First thing that should shrink is the obnoxious attachment to collegiate athletics. Even if it were true that college athletics is a net positive for a university's balance sheets, I don't think it is a university's place. This is a part of the overall "remove bling" from education. Other efforts could be trying to find ways to make housing less expensive and not as fancy.

Second thing that should shrink is the myriad of regulations from dozens of sources imposed on universities. I didn't know how many things they have to comply to. This is insane.

But coming to point, professors won't quit if wages go down. If they do, that's fine. There are other professors.

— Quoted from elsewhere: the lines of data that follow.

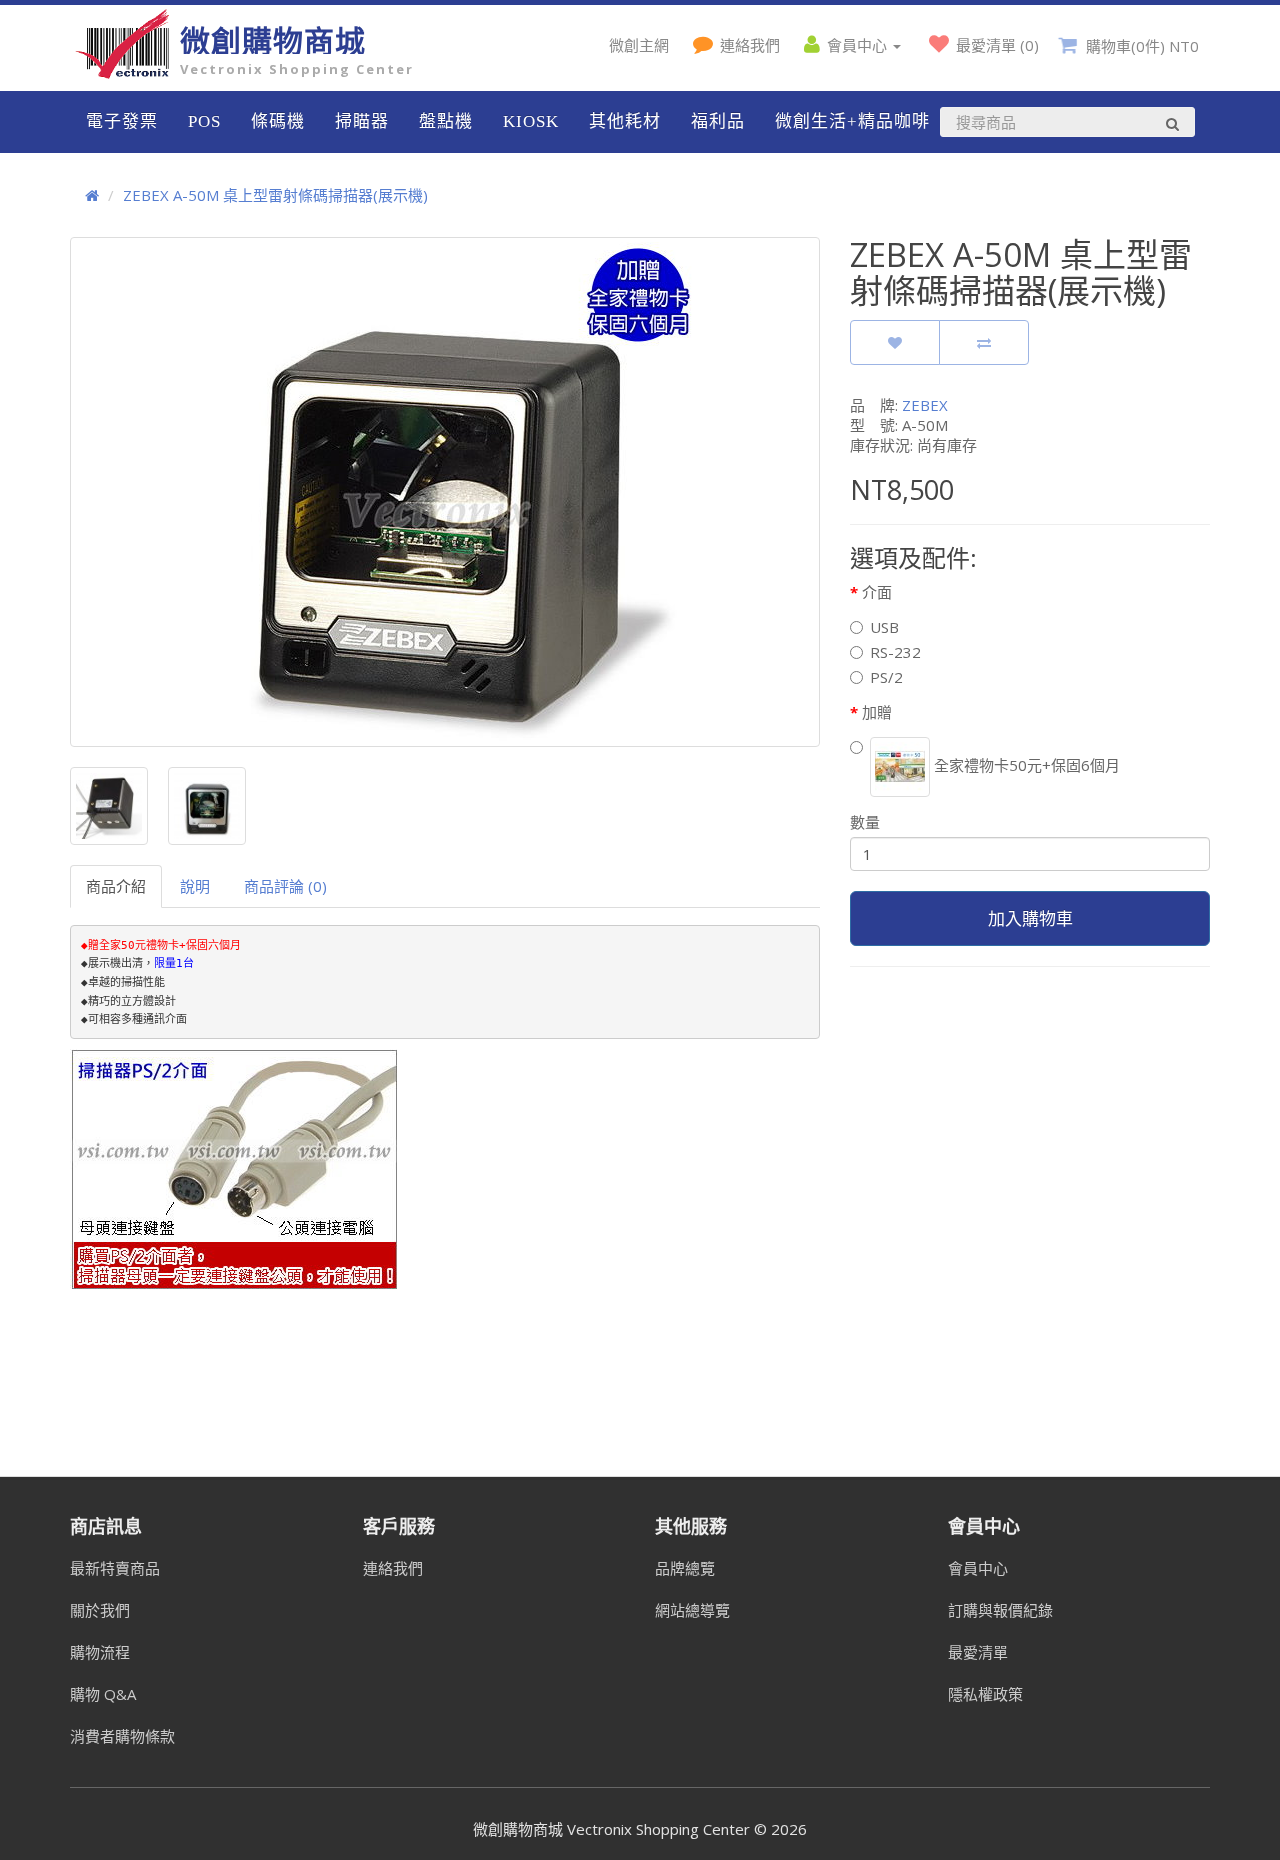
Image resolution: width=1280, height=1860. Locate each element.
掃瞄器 (362, 121)
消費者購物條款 (122, 1736)
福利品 (718, 121)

I think you're focused on really superficial stuff that isn't going to do much. "Remove bling"? This isn't a fiscal policy. You just don't like athletics, which I guess is fine, but also not very relevant. I personally am not athletic and so those programs did not appeal to me when I was a student, but collegiate athletics have a long history and serve useful purposes.

For the dorms, I don't know where you went to school, but my dorms were pretty basic. When I visited friends at other universities, their dorms were also pretty basic. When I studied abroad in Germany, the student housing was actually nicer than what we have in the US. Could we spend less on dorms? Probably. Would it make a meaningful change in cost? Probably not.

And again, coming back to the idea of cutting salaries, I don't know why you think there is an endless line of potential professors waiting to take jobs for no money. Good professors are valuable and would command high salaries in industry. If the end result of cutting tuition is that education quality declines proportionally, it's probably not worth it.

I also don't know why you're so hung up on the few people who are extremely highly paid. Bloated salaries or not, that group is not large and it's not a major factor in overall cost. Additionally, very few if any professors are in that group.